A trail of bloody handprints arching downwards towards the spot where a young Dutch woman had her last breath on a Santa Venera street, her neck a gaping wound, indicated she had clung to the wall after being knifed.
This graphic image reconstructing the final moments of Shannon Mak, the 30-year old gaming employee allegedly knifed to death by her Dutch colleague and former boyfriend Jelle Rijpma, 23, emerged as the murder compilation continued.
Taking the witness stand, emergency physician Jonathan Joslin described the gruesome scene he saw when he had reached Triq il-Mastrudaxxi after answering a call for assistance on that early morning of August 3, 2018.
The young woman lay on the street, her back partly to the wall, between a parked vehicle and a garden wall upon which a trail of reddish handprints were clearly visible, forming an arch-like pattern right above the spot where the victim lay, her head in a pool of blood.
As Dr Joslin and fellow emergency doctor Michael Spiteri checked the victim, it immediately became evident that the woman had no pulse and was not breathing.

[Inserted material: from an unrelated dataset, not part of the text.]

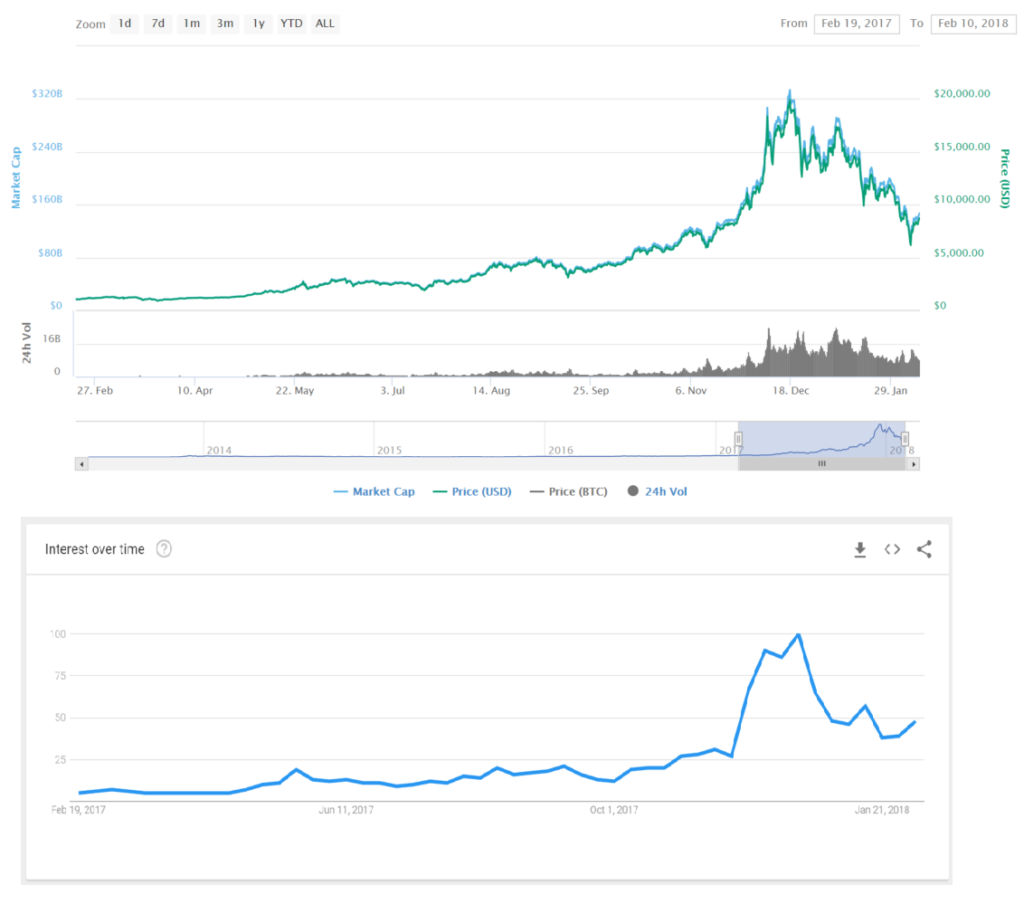Select the 3m zoom range

[225, 24]
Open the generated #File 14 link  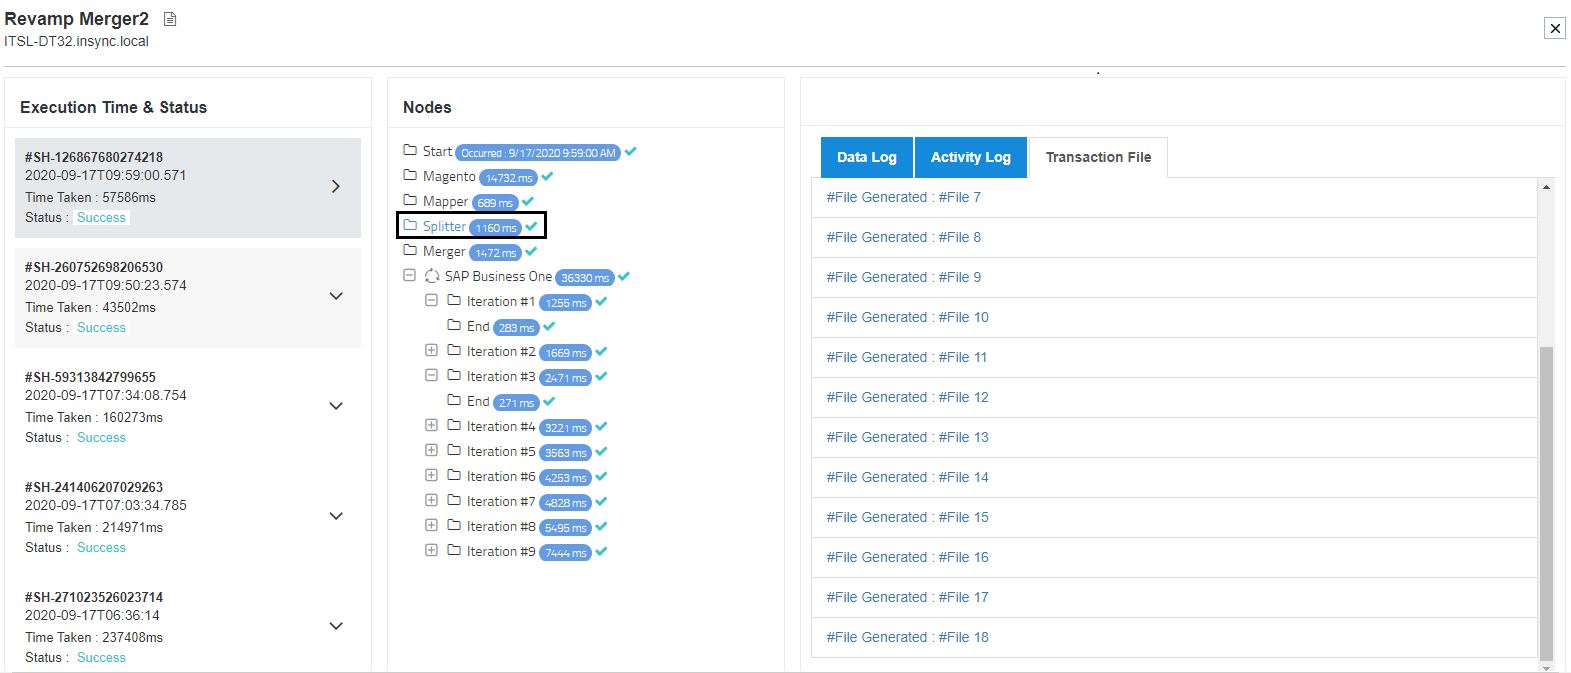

Read: Murder suspect moved to flat days before ex's body was found nearby
An extensive wound was visible across her neck, exposing the trachea and causing catastrophic haemorrhage, which resulted in the pool of blood beneath her face where she lay on the ground, her clothes pulled up above her breasts, an ‘Evolution Gaming’ bracelet on her wrist.
“It was what we refer to in Maltese as imħanxra,” Dr Joslin explained when describing the knife-inflicted injuries, adding how he had also taken note of the bloody handprints on the wall, possible evidence of those final moments when the victim had held on before slipping down.
Victim's father weeps silently in court
While the medical doctor described the scene, the victim’s father wept silently, as other family members, also gathered in the courtroom, sought to comfort him.
Shown images of the scene of crime, Dr Joslin confirmed, upon a question by parte civile lawyer Stefano Filletti, the position wherein the victim had been found by the emergency team.
When the doctors had pronounced the woman “clinically dead,” they handed over the case to the forensic experts who took over once the victim was not “salvageable” through prime time emergency care.
Two police officers, among the team of four who had arrested the suspect later on during the day of the gruesome discovery, also testified in the compilation describing how they had gained access to the flatlet on Triq l-Istampaturi, metres away from the spot where the victim had been discovered, by means of a key handed to them by the landlady.
Upon entering the residence, a garage transformed into a small apartment, they had come across the suspect lying on a sofa, half asleep.
When the police ordered him to lie down on the floor, where he was handcuffed and given his legal rights in English, the man had offered no resistance, asked no questions, and remained calm all throughout the arrest until he was eventually taken away to the police headquarters for questioning.
“He said nothing at all,” confirmed the police witnesses, as the accused sat at the dock, following the proceedings, giving away no outward signs of emotion.
The court, presided over by magistrate Simone Grech, adjourned the proceedings to June.
Inspectors Kurt Zahra and Robert Vella prosecuted.